(1 year, 9 months ago)
Lords ChamberWell, it is good to see, in relation to that, the idea that we need to defend opinions and the rights to protest and free speech, even if we fundamentally disagree with the opinion that is put within that.
As has been indicated already, and as we have seen with PSPOs, the problem is that, in terms of interpreting the law, there is a level of mission creep that goes well beyond simply the issue of threatening or intimidation. For example, with PSPOs, we have seen people prosecuted for simply taking part in prayer.
As I said, if we are going to defend the right of people to freedom of speech and freedom to protest—and, yes, that always has to be done in a peaceful manner—let us do that not simply for things we agree with, or even things we disagree with, but even things that we find repugnant. As such, I believe that what is in Clause 9 is totally unacceptable. As I said, it mixes in things that all of us would find perfectly reasonable with things that go well beyond that. Seeking to criminalise an interpretation simply of influencing someone similarly takes this beyond what the bounds should be.
My Lords, I rise to speak to Amendment 45, tabled by my noble friend Lady Sugg, and to strongly and emphatically support the amendment in the name of my noble friend Lord Farmer. I am unconvinced as to whether, at the present time, Amendment 45 actually ameliorates the concern about incompatibility with the European Convention on Human Rights. I will be interested to hear the Minister’s specific answer to my noble friend Lady Sugg’s question. I do believe, however, that this amendment is still disproportionate and is a significant attack on freedom of speech and thought.
First, the amendment seeks to criminalise those who are
“influencing any person’s decision to access, provide or facilitate the provision of abortion services”.
When compared with Clause 9, this is still extraordinarily broad and could potentially cover a whole range of innocuous activities. I know that there is a value judgment to be made about handing a leaflet to a vulnerable woman offering financial or housing support, but what about silent prayer, as we have seen examples of more recently?
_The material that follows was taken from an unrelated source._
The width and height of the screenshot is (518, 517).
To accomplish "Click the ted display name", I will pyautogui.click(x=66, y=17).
This amendment does not actually exclude the outside of private property, so anyone who is in their private garden or their own car expressing their conscience could be criminalised. For a law which specifically proposes to limit fundamental freedoms of speech, expression and even thought, should we not be very specific about which behaviours are being disapproved of and where?
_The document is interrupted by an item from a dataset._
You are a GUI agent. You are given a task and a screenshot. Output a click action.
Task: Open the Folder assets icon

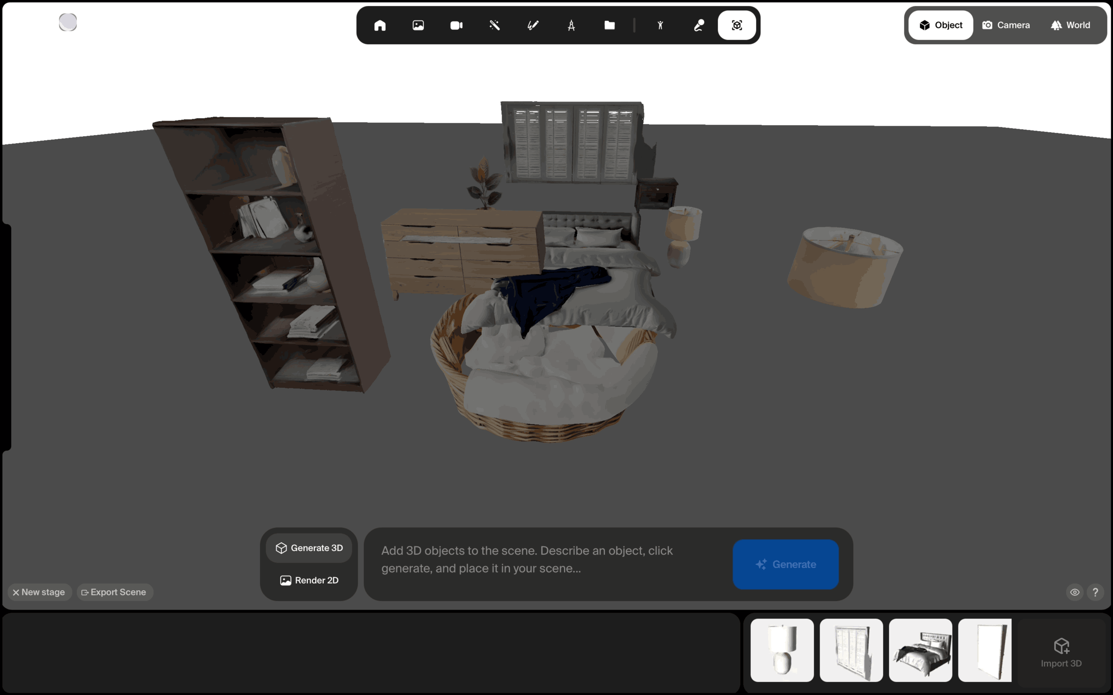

Yet, this amendment is indiscriminately applied to every clinic in the nation. As noted, the prohibited behaviours are far too broad. For example, in Clause 9 the 150-metre arbitrary curtilage limit refers to the abortion clinic at Mattock Lane, Ealing, west London. Behaviours, such as standing silently as if praying, which are found to have influenced someone, are included. Quite how this applies is a moot point.